To trigger a database sync, run the script with the argument –c sync. Example:

python –k 1234 –d mydatabase –c sync


The command line argument -c report:<time> will also execute a database sync before running a report.


Running reports


Use the command line arguments -c report:<time> and -c report-offline:<time> to run reports on the database. By default, the report will be displayed on screen. You can also have the report sent by email, as described later in this section.

The difference between -c report:<time> and -c report-offline:<time> is that report-offline will not attempt to connect to the Meraki cloud to sync the database before running the report.

Parameter <time> has multiple valid forms:

<integer> Run report for the last <integer> days.
last-week Run report for the last complete week (Monday-Sunday).
last-month Run report for the last complete month (1st-last of month).
<start date> to <end date> Run report between two dates given in ISO format.



python –k 1234 –d mydatabase –c report:10

python –k 1234 –d mydatabase –c report:last-week

python –k 1234 –d mydatabase –c report:last-month

python –k 1234 –d mydatabase –c “report:2018-01-01 to 2018-02-10”


By default, the report will be displayed on screen. To have it sent via email instead, you will need to provide the following additional command line arguments:

-u <user> Email account (username) that will be used to send email reports. This parameter is optional, but needed to send emails.
-p <pass> Password for the email account that will be used to send email reports. This parameter is optional, but needed to send emails.
-r <recipient> Recipient email address to send email reports to. This parameter is optional, but needed to send emails.


The following argument is also required for sending emails, unless you are using a Gmail account:

-s <server> Email server to use for emailing reports. If omitted, Gmail will be used.

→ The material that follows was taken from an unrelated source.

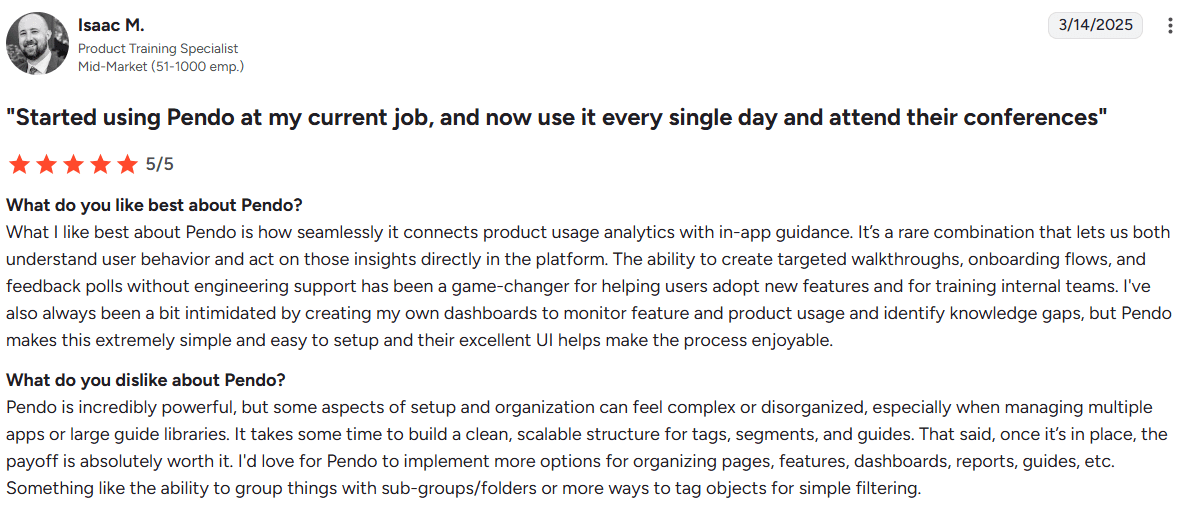
Task: Click "What do you like best about Pendo?" heading
Action: (154, 205)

An example of running a report and sending it via a Gmail account:

python –k 1234 –d mydatabase –c report:last-month –u [email protected] –p Password123 –r [email protected]


Other functions


dbdump: This function will display the current contents of a database file in raw form, without executing a sync first. It is intended as a tool for testing, troubleshooting and debugging the script. An example of running dbdump:

python –k 1234 –d mydatabase –c dbdump


dbreconfigure: This function will drop the configuration stored in a database file and attempt to read a new one via command line parameters or an init config file. The function will not affect existing client usage data stored in the database. Be careful when using this function, as improper use may cause contents of the database to become meaningless. An example of running dbreconfigure:

python –k 1234 –d mydatabase –i new_configuration.txt –c dbreconfigure



Some situations which may result in the script failing to execute, display warnings, or produce inaccurate results include:

  • When defining groups, for every subnet you will need to give either its IPv4 subnet, or its VLAN ID, or its VLAN name. If you enter multiple of these for the same subnet, the script will throw a warning about not being able to resolve some of the parameters. This is not an error and the script can continue normally.
  • The Meraki Dashboard API has a maximum request rate of 5 requests/second. To optimize performance, The script tries to reach as close to this maximum rate as possible, without exceeding it. If you are consistently getting error messages from the script, writing “Unable to contact Meraki cloud”, you may be exceeding the maximum request rate. To solve this issue, try adjusting the global variable API_EXEC_DELAY at the beginning of the script to a higher value. The default value is 0.21 (seconds).
  • The script includes database version checking. If you create a database with one version of the script and later download a newer version of the script that needs a different database format, you may get an error message with the text “Database version not compatible. Please start a new database”. You can check if the database format has changed between two versions of the script by comparing the global variable DB_VERSION.
  • If reports seem to be inaccurate with usage values being too low, the sync operation may not be executed often enough. Sync needs to be executed at least once per 29 days, preferably at least once a week as a scheduled task.